Categories: Brewery News, LCBO ReleasesPublished On: November 25, 2010


Cass Enright


Scotch whisky lovers love rarity. Characteristics such as age marking, unusual special editions and unique casking are all part of whisky lore. Drinkers seek out unique products from interesting places and they are especially savoured. In the beer world, parallels to this are evident due to the similarity of the drinks and mindset of connoisseurs. Although not applicable to all beers, more and more feature age marking, barrel-aging, unique ingredients and general ‘one-offness’.  And although certainly not unique to beer and whisky, the rarer and more interesting tends to be much more desirable.

With all this in mind, it’s little wonder these two worlds – Scotch whisky and beer – have collided. The Harviestoun brewery of Scotland has married the two, with great success internationally and now in Ontario. But the five kinds of Ola Dubh, a beer matured in Highland Park whisky casks now available at the LCBO, is an interesting story of rarity.

In winter 2009, the LCBO as part of their Winter Warmers release offered Ola Dubh 12, a strong dark ale aged in casks formerly used to mature Highland Park 12 Year Old Scotch whisky. This made beer connoisseurs in Ontario excited, but even more so was the news that Ola Dubh 40, aged in 40 year old casks, was coming too. Now this got beer lovers going.

The Ola Dubh 12, as it was part of the seasonal release, had a few thousand bottles hit the shelves. The 40, on the other hand, had only 30 cases come to the province, and with an error of logistics, 2/3 of that went to a single store in Toronto. The uniqueness of the products and the enthusiasm for both of them set off a frenzy, with beer lovers searching for them and posting their findings, or frustrations, up on The Bar Towel’s Forum.

Now this is not the first time that beer lovers have gotten excited about a new beer hitting the province. In 2006, when Dogfish Head 60 Minute IPA arrived, connoisseurs went after it with vigour. And recently in early 2010, Black Oak’s new 10 Bitter Years sold out quickly, just from sales at brewery.  The beer lovers in Ontario seek out the good finds, no question.

Back to the Ola Dubh. The 40, even selling at an unheard-of $18.95 per 330mL bottle (possibly the most expensive single bottle of beer ever sold at retail in Ontario), vanished. And this haloed to the 12, although having more availability, disappeared in a flash. I even found myself caught up in the frenzy – after seeing some bottles of 12 at Summerhill I was told by an LCBO employee that it would not last. So I bought some, feeling lucky to have had the privilege. The Ola Dubh 40 sold out so quickly and with such buzz that the LCBO ordered 100 more cases, which eventually arrived in spring 2010.
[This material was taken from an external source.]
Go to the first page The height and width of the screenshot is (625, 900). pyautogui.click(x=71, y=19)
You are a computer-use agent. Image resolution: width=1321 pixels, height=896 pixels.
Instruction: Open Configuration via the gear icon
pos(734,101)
This obviously opened the eyes of the LCBO to Ola Dubh and they wanted to capitalize. They chose Harviestoun to be the winter Brewery Feature, a program whereby a single brewery has a series of beers released for a limited time only in a select number of stores. The first Brewery Feature in early autumn was Dieu du Ciel!, and the Harviestoun Feature offered all five expressions of Ola Dubh – 12 Year Old, 16, 18, 30 and 40, with prices ranging from $5.95 for the 12 up to $18.95 for the 40. Ola Dubh would be back, and in a big way.
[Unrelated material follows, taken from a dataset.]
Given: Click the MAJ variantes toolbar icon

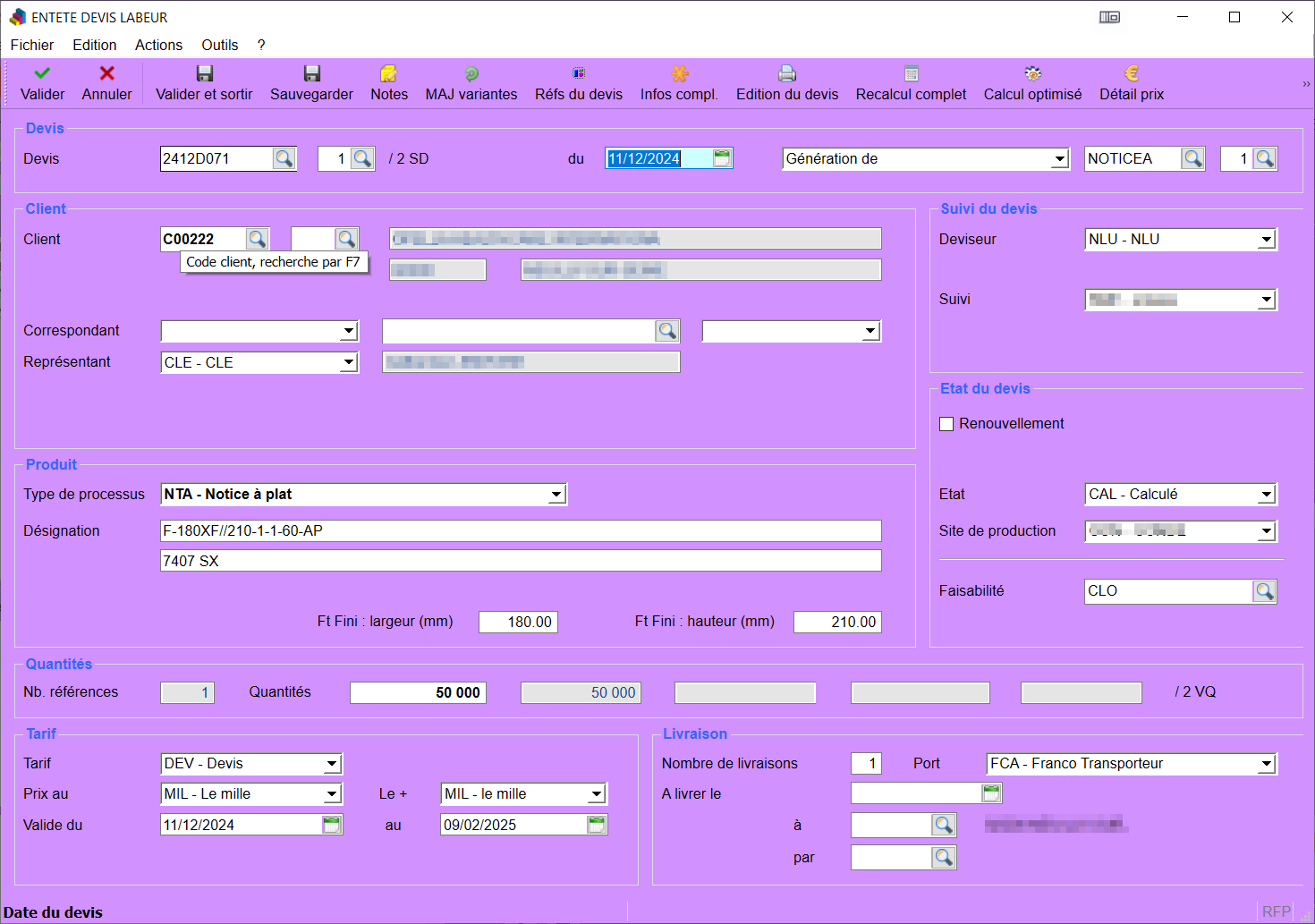Looking at the screenshot, I should coord(471,74).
According to the LCBO stock of Ola Dubh 40, there are presently over 1,900 bottles available in Ontario, a far cry from the 30 cases a year ago. And there are plenty of bottles available of the other expressions as well. This is great news for beer fans of all kinds, from budding to experienced, as they can easily try the fantastic Ola Dubh expressions this holiday season.

But the frenzy seen a year ago has certainly subsided. Ola Dubh isn’t the rare find it was, but a beer easily found with the help of the LCBO’s online stock system. That begs the question, does rarity make for a more desirable beer? Definitely. Does it make for a better beer? Not necessarily, but it does make for a more interesting one. Does rarity make for good business? It does seem that way, as Ola Dubh’s two-brand limited release turned into a full brewery feature a year later. The rarity of Ola Dubh in 2009 was newsworthy and exciting for the serious beer crowd. But the availability of Ola Dubh in 2010 is good for all beer drinkers, even though it might be a bit less talk-worthy.

Rare products in both the Scotch whisky and beer worlds have been proven sellers for years, which can sometimes translate into perceived quality. After all, the #1 beer in the world according to RateBeer and BeerAdvocate, is a notoriously difficult to acquire drink. Unique, rare and desirable beers seem to be a more common occurrence at LCBO (just wait for the upcoming Sam Adams Utopias). But breweries might be wise to maintain a strategy of rarity with certain products (it seems the last batch of 10 Bitter Years didn’t quite sell as quickly).  Rare beers of premium quality get beer enthusiasts excited and create news.  Beers that are just as premium but not as rare allow all drinkers to enjoy easily.  It’s great to see more of both in Ontario.